That's not how any of this works.

Nobody gets torn to shreds on HN for showing people their project, people get
torn to shreds for trying to use open source and HN as a cynical self-
marketing tool, especially when they can't back it up with something cool and
interesting. Open source doesn't exist to further the career or finances or
reputations of open source authors, it's just a nice little miracle when it
does.

If someone makes something great, there's a teeny tiny chance it'll catch on
to become widely used, and if that happens there's an even teenier, tinier
chance that the creator will at some point get paid to work on it, but that's
a tiny sliver of the open source world. If that's all your friend cares about,
then the meritocracy is real and working. Someone who will only write open
source to become rich and famous is clearly deeply confused about how and why
any of this stuff exists in the first place, and until they grow up they can't
be relied on to do good work for good reasons.

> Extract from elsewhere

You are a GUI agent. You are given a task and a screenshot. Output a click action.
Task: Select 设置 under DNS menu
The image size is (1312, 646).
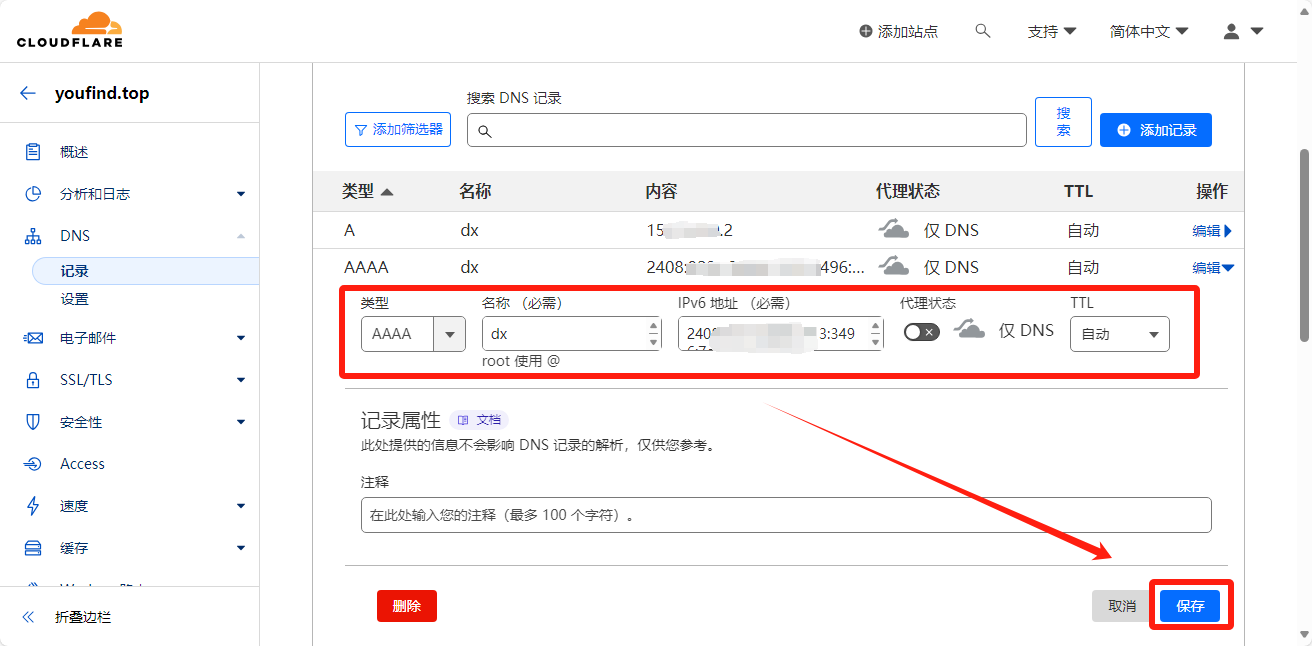(74, 299)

However, there's a silver lining. If instead of becoming the next Linus,
someone simply wants to steer their career towards working on open source
professionally, that's awesome and commendable. There are lots of companies
and government agencies and so on that pay people to work on open source
projects as their day-to-day job. That doesn't take social capital or name
recognition, that just requires getting a job in one of those organizations,
which span the gamut from tiny startups, to giant companies like
Google/Apple/Microsoft/etc., to government agencies like NASA. Tons of people
get paid to work on open source if that's what your friend cares about.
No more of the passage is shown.